*Problem to solve:*
Set down, please, exactly the lines below that run from the line with "This screenshot has width=575, height=541." to the line with "You are a computer-use agent. The image", both lines included.

*Supplied material:*
/---

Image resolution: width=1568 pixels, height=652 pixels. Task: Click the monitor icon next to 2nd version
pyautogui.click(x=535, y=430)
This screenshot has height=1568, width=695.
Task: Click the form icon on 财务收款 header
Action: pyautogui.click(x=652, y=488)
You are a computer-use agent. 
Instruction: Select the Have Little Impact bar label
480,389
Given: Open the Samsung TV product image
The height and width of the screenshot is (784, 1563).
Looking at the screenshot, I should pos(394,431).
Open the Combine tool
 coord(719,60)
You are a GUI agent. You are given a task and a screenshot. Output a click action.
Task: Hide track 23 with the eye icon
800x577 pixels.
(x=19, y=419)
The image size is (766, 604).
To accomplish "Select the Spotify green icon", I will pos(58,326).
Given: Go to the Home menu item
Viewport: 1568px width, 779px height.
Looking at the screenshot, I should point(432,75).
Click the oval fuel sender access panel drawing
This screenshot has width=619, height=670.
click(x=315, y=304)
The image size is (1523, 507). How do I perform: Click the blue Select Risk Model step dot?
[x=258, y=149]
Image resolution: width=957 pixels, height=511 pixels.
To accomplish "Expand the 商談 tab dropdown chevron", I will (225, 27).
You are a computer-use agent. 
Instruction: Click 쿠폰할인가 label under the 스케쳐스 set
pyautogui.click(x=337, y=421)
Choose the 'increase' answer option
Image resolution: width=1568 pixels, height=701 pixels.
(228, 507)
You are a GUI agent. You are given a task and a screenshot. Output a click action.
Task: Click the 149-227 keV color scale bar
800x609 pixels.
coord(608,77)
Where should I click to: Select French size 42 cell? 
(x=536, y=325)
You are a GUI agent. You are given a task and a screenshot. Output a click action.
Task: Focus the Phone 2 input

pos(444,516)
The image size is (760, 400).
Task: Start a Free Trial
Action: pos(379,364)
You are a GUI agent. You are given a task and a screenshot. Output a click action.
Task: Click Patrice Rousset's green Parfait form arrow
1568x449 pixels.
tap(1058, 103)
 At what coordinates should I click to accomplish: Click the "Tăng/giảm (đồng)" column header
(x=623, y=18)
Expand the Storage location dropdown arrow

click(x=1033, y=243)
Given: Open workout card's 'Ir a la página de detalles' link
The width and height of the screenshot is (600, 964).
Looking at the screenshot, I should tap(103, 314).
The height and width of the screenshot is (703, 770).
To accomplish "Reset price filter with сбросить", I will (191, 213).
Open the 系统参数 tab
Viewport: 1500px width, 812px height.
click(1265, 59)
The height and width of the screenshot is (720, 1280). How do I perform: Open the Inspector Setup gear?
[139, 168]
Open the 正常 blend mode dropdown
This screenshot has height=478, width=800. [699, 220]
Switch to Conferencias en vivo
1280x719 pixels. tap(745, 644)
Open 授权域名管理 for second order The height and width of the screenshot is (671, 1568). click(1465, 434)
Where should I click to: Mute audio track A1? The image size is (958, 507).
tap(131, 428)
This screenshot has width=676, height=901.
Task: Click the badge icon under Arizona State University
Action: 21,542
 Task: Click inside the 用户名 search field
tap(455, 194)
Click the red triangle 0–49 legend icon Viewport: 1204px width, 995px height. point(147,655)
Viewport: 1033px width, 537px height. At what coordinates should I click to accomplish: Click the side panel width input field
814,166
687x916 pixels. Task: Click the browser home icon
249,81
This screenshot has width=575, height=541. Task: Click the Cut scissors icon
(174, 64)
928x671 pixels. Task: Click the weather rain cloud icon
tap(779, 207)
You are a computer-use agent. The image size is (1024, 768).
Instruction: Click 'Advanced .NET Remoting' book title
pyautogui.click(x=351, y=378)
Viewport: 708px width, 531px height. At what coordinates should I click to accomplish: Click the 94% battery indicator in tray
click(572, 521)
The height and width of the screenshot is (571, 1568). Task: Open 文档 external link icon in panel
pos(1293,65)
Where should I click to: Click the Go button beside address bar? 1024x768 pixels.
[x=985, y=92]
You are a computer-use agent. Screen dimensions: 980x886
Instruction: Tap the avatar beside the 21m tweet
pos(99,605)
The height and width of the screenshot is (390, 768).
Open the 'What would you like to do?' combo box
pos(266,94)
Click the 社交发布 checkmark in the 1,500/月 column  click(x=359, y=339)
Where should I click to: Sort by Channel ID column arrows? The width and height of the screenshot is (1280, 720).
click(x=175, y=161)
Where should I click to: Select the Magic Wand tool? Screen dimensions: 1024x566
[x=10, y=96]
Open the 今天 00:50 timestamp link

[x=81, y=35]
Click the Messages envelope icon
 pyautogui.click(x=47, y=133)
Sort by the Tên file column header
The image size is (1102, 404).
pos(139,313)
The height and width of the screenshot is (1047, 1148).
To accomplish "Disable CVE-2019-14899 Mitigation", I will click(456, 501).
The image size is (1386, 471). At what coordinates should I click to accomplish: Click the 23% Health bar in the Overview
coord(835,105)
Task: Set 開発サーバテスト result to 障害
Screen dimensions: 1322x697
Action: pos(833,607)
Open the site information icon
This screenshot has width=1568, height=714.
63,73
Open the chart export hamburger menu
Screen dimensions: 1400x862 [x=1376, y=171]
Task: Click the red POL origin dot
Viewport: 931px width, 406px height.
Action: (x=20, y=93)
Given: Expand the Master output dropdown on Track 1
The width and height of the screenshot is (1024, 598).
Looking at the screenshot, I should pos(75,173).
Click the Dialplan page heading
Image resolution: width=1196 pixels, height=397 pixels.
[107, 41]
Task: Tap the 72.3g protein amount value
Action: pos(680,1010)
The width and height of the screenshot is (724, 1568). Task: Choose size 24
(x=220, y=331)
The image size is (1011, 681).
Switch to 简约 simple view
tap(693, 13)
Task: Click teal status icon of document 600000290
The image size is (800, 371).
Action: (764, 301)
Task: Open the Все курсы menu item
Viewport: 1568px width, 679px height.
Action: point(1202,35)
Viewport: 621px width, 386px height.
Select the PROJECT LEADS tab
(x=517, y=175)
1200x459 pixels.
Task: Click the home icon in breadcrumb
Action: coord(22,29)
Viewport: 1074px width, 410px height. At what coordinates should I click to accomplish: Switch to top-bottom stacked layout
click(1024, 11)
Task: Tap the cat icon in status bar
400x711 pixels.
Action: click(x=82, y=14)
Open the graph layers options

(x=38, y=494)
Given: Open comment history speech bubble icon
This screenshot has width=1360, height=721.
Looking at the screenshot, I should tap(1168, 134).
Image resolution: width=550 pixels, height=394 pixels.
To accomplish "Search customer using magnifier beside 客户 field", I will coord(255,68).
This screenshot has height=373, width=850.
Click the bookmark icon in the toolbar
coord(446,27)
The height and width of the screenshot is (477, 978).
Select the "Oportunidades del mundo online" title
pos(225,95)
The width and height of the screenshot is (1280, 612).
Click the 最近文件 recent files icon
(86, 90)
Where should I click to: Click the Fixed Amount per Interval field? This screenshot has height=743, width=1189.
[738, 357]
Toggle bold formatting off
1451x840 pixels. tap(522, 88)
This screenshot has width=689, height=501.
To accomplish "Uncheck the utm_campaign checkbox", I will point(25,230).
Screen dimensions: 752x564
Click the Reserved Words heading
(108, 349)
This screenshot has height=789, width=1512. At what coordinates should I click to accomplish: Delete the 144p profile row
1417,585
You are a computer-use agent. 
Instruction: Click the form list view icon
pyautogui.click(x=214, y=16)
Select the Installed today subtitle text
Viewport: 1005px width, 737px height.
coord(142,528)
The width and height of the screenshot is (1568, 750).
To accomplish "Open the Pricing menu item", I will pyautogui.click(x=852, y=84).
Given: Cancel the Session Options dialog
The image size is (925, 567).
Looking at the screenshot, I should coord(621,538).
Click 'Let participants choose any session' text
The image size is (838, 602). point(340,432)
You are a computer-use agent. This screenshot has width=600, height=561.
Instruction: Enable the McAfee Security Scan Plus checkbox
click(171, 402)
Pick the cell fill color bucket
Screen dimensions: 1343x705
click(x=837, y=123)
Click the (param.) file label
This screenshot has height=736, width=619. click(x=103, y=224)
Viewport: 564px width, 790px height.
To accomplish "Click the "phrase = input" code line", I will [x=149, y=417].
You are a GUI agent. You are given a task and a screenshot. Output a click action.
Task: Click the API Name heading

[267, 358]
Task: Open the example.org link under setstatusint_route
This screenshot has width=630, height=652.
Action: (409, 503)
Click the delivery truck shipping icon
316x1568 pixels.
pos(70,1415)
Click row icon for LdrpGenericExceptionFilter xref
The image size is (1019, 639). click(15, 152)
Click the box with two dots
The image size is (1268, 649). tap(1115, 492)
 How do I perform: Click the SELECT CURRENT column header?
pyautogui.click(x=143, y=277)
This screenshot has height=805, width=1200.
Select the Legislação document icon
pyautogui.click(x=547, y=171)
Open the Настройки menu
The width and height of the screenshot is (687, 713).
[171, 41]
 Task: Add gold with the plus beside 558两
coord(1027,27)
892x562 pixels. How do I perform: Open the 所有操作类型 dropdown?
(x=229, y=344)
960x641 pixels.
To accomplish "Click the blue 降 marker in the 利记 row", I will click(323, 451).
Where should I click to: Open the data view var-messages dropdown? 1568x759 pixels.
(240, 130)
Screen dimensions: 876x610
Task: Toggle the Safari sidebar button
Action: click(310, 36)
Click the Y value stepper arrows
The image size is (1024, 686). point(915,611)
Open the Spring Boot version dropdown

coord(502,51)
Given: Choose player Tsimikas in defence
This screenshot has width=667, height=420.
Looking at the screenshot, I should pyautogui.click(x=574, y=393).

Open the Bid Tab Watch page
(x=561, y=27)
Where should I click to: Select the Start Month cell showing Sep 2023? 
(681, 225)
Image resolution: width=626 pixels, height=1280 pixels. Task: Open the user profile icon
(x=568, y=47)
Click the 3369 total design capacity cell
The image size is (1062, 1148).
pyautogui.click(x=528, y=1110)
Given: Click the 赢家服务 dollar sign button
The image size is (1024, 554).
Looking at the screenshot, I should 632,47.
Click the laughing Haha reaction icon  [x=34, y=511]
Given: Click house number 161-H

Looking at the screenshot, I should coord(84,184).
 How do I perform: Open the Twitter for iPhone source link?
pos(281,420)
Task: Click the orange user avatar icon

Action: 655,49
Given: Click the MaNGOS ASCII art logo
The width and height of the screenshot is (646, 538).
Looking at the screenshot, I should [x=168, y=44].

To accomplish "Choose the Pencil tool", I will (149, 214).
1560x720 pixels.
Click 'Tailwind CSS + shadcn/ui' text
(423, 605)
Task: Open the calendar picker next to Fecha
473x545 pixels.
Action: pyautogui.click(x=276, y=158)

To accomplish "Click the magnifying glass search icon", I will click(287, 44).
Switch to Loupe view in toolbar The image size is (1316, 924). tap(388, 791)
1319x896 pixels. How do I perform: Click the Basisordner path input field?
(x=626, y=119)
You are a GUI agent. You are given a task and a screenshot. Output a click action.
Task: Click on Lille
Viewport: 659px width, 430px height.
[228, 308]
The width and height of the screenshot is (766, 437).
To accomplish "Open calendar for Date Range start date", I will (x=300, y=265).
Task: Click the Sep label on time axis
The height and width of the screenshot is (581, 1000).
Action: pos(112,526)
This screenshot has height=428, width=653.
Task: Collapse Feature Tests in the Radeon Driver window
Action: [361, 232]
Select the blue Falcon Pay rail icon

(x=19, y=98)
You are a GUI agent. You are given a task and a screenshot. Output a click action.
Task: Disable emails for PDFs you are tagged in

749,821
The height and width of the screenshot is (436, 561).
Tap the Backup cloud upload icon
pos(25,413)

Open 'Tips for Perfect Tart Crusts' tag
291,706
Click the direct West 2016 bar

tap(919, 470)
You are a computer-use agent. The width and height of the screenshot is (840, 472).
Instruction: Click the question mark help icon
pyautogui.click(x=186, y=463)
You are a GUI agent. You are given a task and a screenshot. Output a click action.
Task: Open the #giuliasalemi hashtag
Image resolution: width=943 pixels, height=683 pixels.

\---

*Expected answer:*
This screenshot has width=575, height=541. Task: Click the Cut scissors icon
(174, 64)
928x671 pixels. Task: Click the weather rain cloud icon
tap(779, 207)
You are a computer-use agent. The image size is (1024, 768).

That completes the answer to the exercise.